**What is needed**
Taking the data below, please print only the lines from the line holding "Viewport: 993px width, 663px" to the line holding "Task: Visit cuantarazon.com link at bottom", inclusive, with pictures omitted.

(Records from a data collection)
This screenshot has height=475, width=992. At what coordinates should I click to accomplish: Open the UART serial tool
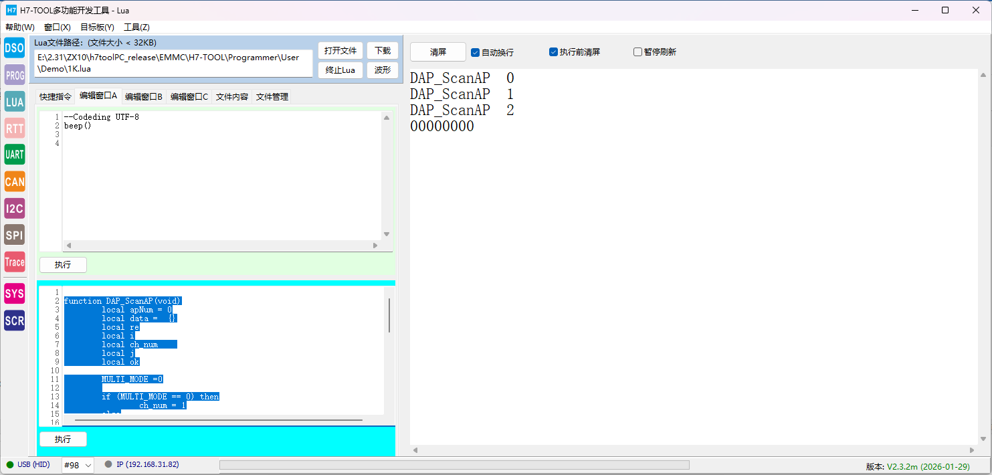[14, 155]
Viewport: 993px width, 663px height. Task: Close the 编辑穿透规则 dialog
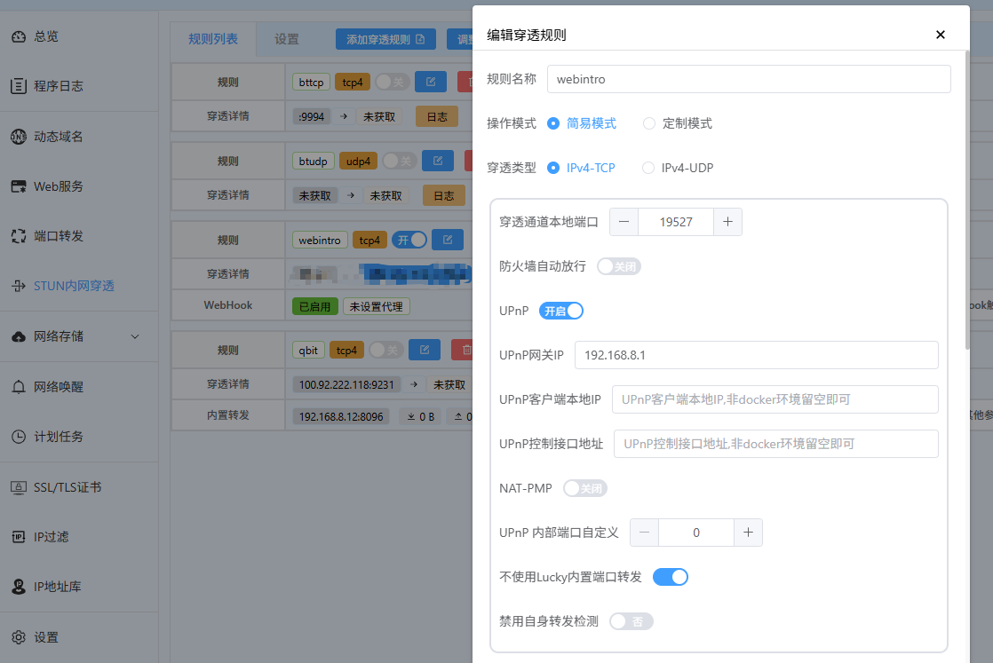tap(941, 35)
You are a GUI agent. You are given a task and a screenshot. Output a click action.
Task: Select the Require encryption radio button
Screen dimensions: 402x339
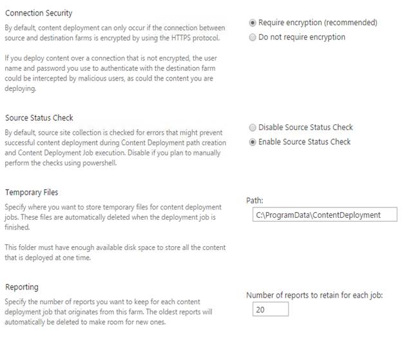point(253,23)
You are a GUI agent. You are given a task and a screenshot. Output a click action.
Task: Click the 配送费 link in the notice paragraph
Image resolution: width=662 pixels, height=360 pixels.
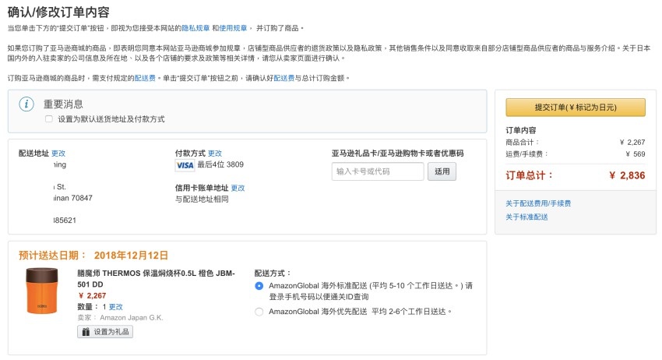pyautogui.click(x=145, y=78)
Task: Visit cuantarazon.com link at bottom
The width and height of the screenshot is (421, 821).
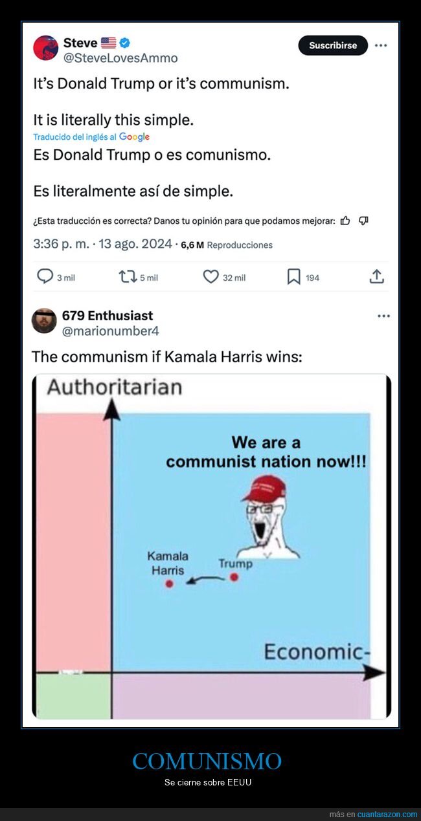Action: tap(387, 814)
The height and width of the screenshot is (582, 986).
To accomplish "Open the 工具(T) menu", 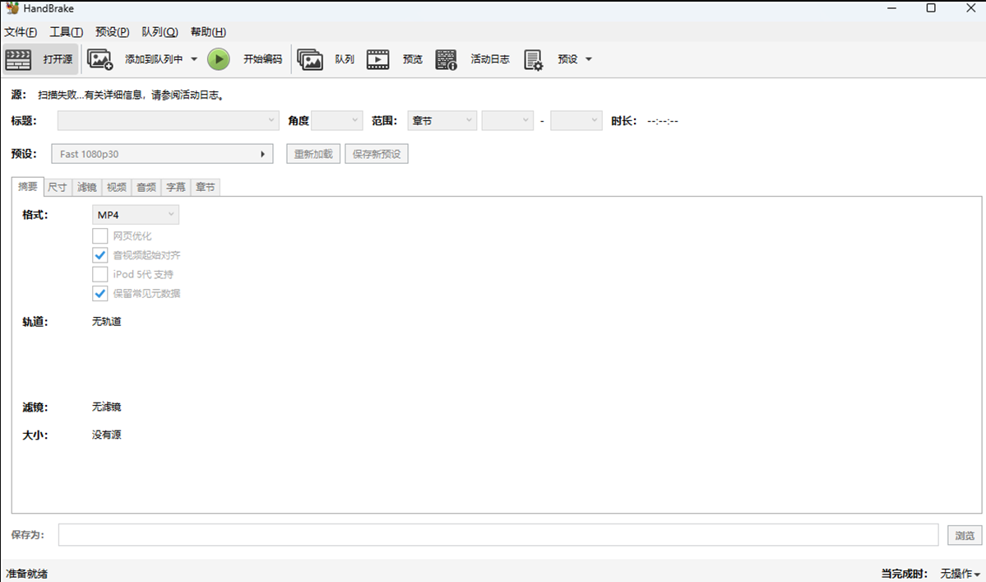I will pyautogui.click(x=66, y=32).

**Exercise solution**
Viewport: 993px width, 663px height. Task: Close the 编辑穿透规则 dialog
tap(941, 35)
You are a GUI agent. You are given a task and a screenshot. Output a click action.
Task: Select the Require encryption radio button
Screen dimensions: 402x339
point(253,23)
You are a GUI agent. You are given a task and a screenshot. Output a click action.
Task: Click the 配送费 link in the notice paragraph
Image resolution: width=662 pixels, height=360 pixels.
pyautogui.click(x=145, y=78)
Task: Visit cuantarazon.com link at bottom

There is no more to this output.